The Pleasures of Sin
Page 23
She wanted to scream. She wanted to wail. But all the screams in the world would do her no good if Montgomery knew of The King’s Mistresses.
All was lost.
She felt she was in a bog where every step sank her further into the muck. If she stayed, admitted she was still alive, she would be burned at the stake. But to go? How could she face a desolate life without Montgomery’s arms to hold her deep in the night?
They passed hedgerows and other travelers. The sun lifted into the sky, but there was no warmth to be had. A waiting carriage took them further through the town, past the cathedral, toward the docks.
The ship loomed ahead of them. Waiting. Waiting. Ready to sail.
At this safe distance, she chanced throwing back her hood and looking toward Windrose Castle, which rose above the huts and buildings of the town. From here she could not see the burned tower.
As if it had not happened at all.
Her heart ached.
She sniffed the air, wanting to smell the ash and the scent of her pain. Wind rose from the sea, its briny aroma drowning out the smoke.
Would Montgomery mourn her? Would he ache inside as she did that their time was over? Or would he hate her? She had no pretty words from him. No declarations of love, or even of care.

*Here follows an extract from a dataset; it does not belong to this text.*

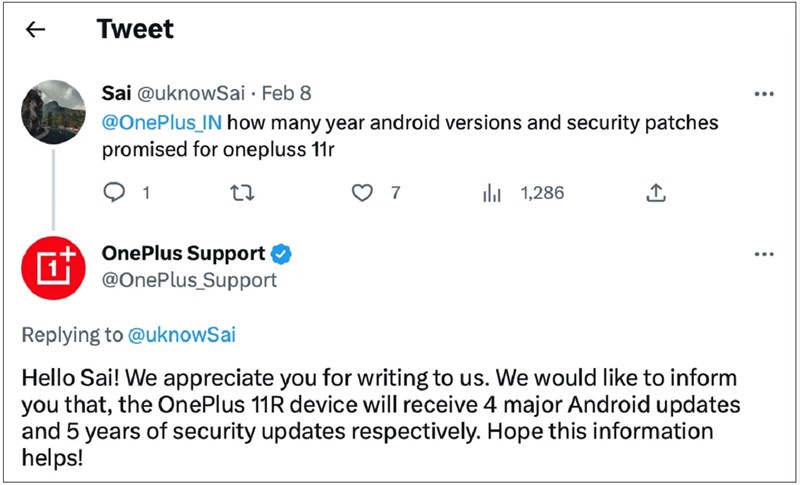Reply to Sai's tweet

coord(115,193)
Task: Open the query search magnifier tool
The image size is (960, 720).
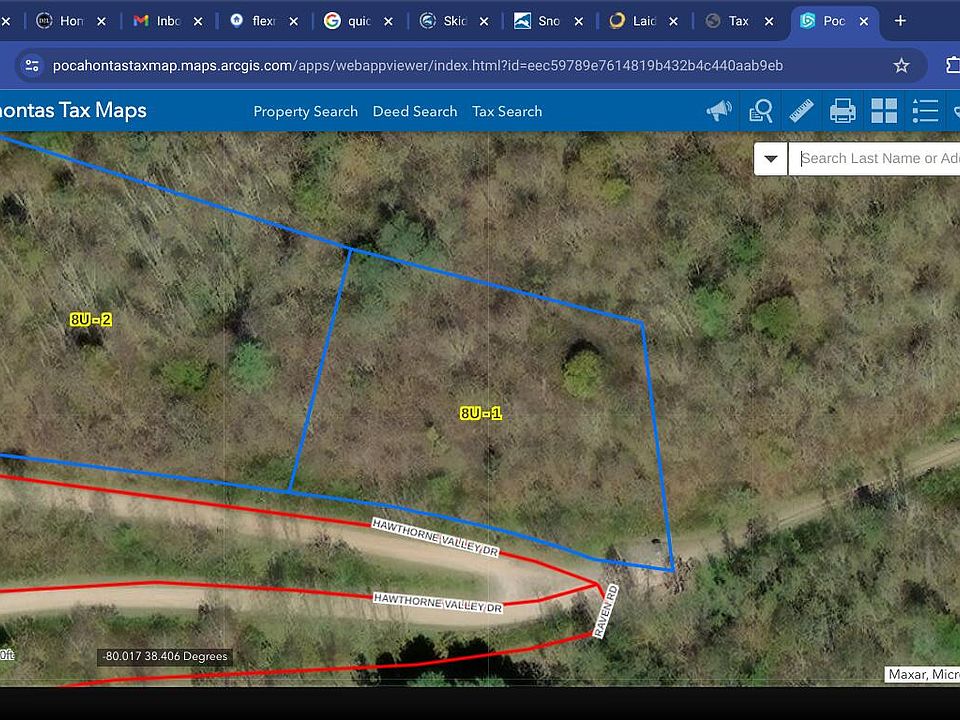Action: pos(761,111)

He had told her that he had no heart left for love.
But he had liked her artwork, liked her passion. Liked the intimate times they had shared. He had believed in her paintings enough to force Bishop Humphrey to hang them in the cathedral.

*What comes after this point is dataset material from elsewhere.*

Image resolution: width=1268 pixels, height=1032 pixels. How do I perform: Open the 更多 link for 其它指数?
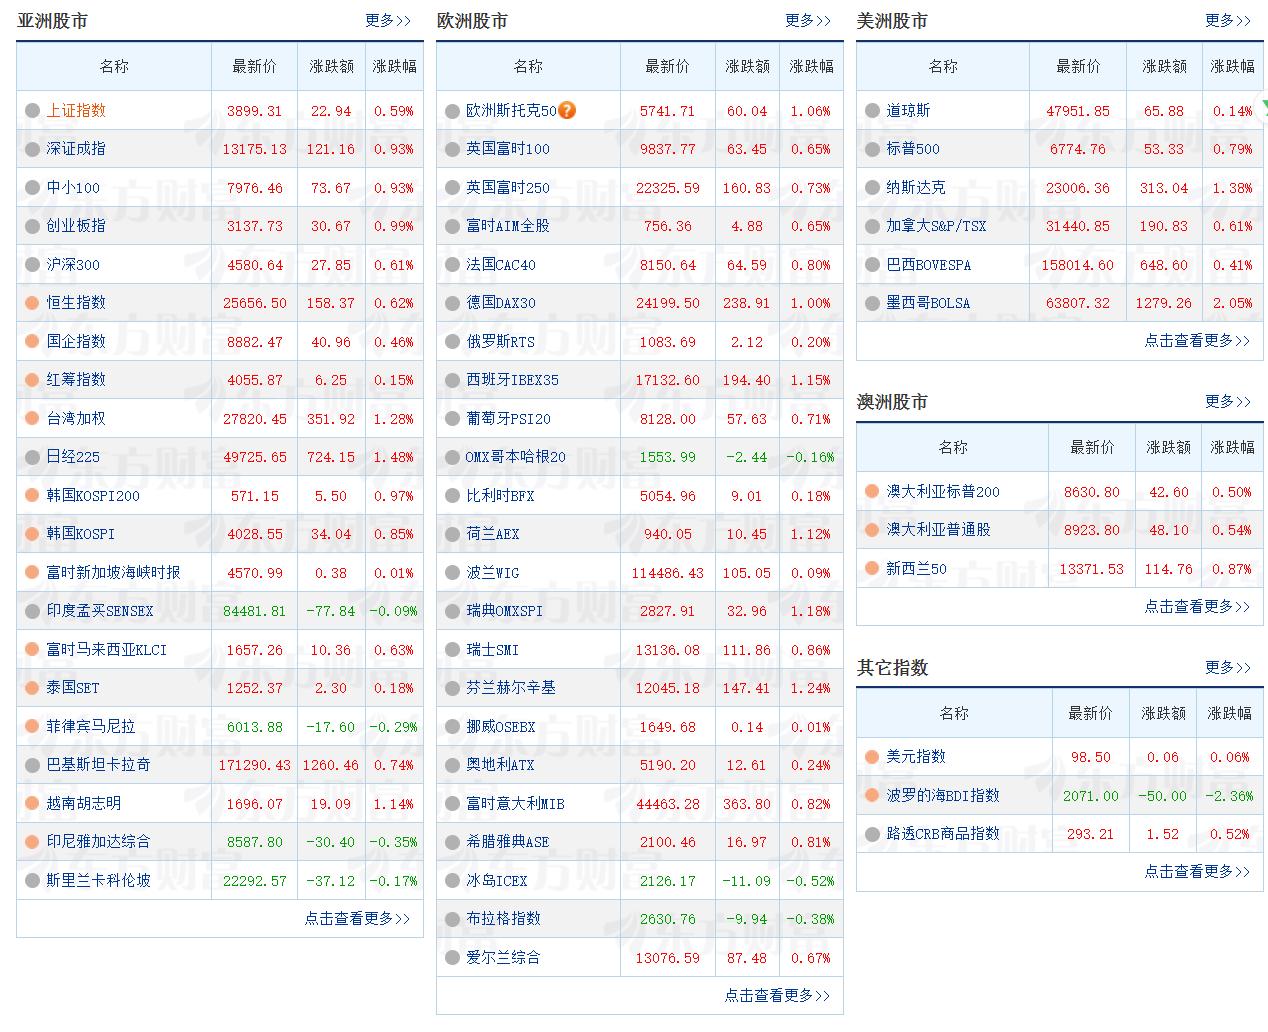(1228, 668)
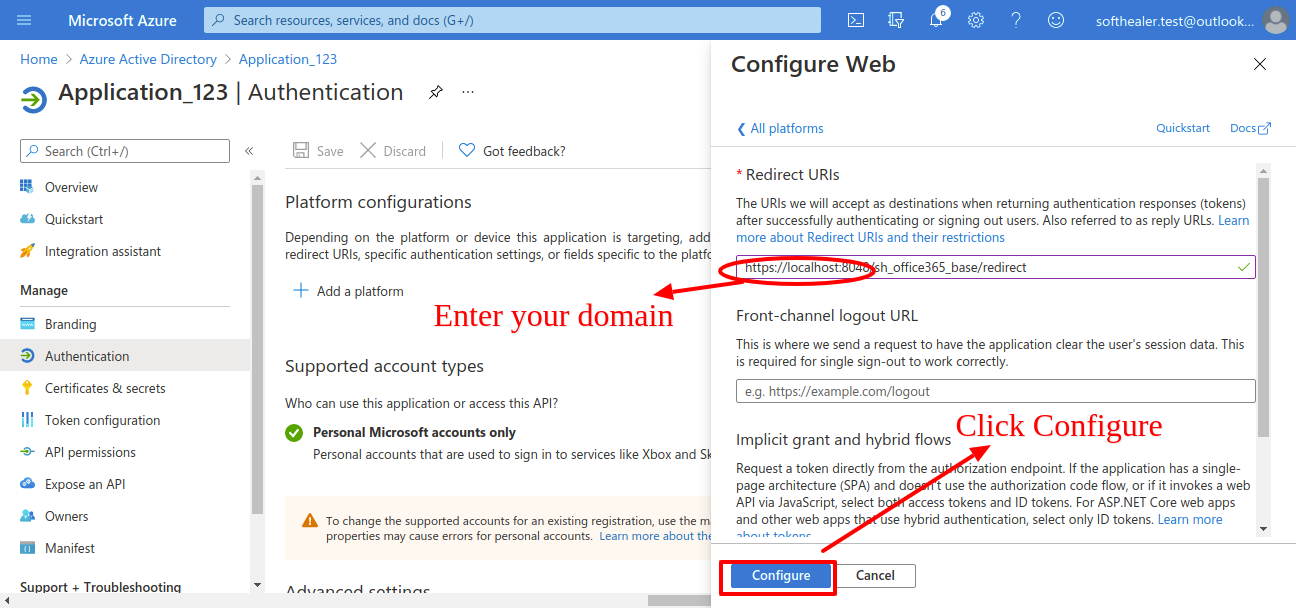
Task: Open the settings gear in top bar
Action: pos(976,20)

She sniffed. Even that would be gone once he realized she was the painter of The King’s Mistresses and that he had been helping a traitor. Her heart sank with the realization.
Montgomery was a man of honor. A man of duty. A man who did what was necessary for his king.
Nathan hustled her up the ramp of the ship and called the captain.
Wind stung her cheeks and ripped tears from her eyes as the ship pulled slowly out of the dock. The smell of sea salt cut into her senses.
Italy lay ahead.
Italy.
Her dream.
Her chance at a new life. Her chance to be captain of her own destiny, a woman of independence.
’Twas what she had always wanted.
With a sob, she laid her head on the ship’s rail and wept.
Chapter Twenty-Three
James coughed from the lingering smoke as he made his way toward the blackened tower to rescue anything of value from the charred remains. Rain dripped off of him in sheets. Heaviness of heart settled in his chest as he saw the extent of destruction, of the burned thatching and scorched windows. Likely there would be naught left of Brenna’s artwork.
“A woman—Lady Brenna! Master Montgomery, come!” Ogier the woodcutter called to James from the burned-out entrance of the tower.
Fear stung his underarms, colder even than the rain. He lurched into a dead run, racing into the tower and up the narrow steps that were slick with rain and soot. Had Brenna gone inside the tower after all?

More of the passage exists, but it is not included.